(Text and element pointing rows)
※ ※ ※

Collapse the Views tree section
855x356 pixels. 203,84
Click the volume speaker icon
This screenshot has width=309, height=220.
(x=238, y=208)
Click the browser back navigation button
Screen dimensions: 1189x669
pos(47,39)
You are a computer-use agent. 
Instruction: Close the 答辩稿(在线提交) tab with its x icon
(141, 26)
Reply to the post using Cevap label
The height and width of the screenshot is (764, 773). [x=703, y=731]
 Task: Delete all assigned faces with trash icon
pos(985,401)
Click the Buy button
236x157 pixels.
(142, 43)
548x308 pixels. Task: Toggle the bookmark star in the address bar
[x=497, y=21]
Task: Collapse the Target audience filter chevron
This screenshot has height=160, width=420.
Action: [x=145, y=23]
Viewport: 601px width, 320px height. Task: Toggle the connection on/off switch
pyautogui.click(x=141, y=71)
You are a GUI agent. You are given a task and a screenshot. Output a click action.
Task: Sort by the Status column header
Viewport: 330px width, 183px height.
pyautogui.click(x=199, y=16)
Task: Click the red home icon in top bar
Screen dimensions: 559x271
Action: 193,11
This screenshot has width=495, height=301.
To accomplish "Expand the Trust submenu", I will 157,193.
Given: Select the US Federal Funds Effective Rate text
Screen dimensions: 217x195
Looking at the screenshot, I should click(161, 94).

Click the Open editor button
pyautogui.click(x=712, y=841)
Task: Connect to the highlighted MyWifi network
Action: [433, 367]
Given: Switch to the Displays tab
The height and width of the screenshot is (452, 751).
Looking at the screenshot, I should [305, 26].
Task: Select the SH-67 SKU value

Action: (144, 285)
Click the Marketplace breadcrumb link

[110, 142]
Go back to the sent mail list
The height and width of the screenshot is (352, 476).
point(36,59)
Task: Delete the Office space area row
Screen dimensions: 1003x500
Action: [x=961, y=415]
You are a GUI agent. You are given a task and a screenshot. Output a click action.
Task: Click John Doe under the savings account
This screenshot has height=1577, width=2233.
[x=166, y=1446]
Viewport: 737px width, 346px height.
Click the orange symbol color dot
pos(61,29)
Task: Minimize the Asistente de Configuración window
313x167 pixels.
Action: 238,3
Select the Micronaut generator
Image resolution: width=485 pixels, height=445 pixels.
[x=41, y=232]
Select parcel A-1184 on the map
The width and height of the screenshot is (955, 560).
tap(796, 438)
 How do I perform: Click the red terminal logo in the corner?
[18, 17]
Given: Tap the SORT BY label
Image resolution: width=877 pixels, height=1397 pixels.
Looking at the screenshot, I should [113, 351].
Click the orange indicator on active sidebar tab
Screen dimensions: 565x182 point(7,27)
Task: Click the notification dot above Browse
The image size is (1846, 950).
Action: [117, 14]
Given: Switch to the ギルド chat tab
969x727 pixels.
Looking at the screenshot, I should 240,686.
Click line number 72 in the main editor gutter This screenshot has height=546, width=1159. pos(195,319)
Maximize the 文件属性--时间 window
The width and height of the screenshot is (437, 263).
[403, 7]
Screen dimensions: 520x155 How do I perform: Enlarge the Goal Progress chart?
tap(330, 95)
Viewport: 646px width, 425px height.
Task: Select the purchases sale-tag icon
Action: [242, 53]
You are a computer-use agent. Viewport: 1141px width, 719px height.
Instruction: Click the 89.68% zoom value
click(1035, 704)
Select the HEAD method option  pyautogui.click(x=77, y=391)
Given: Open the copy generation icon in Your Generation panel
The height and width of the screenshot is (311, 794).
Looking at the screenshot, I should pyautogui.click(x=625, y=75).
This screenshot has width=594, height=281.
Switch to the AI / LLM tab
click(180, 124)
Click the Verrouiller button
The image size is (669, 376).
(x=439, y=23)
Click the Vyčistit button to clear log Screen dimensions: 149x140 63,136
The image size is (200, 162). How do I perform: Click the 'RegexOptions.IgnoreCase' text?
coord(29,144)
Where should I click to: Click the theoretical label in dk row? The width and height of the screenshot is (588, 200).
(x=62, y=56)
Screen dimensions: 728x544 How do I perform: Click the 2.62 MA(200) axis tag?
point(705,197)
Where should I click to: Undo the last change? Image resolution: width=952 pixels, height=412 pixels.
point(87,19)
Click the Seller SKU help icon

※ ※ ※

**SHORT EXERCISE**:
Pick out each row above that contains the word "Open" and copy those rows in full.

**CORRECT ANSWER**:
Click the Open editor button
Given: Open the copy generation icon in Your Generation panel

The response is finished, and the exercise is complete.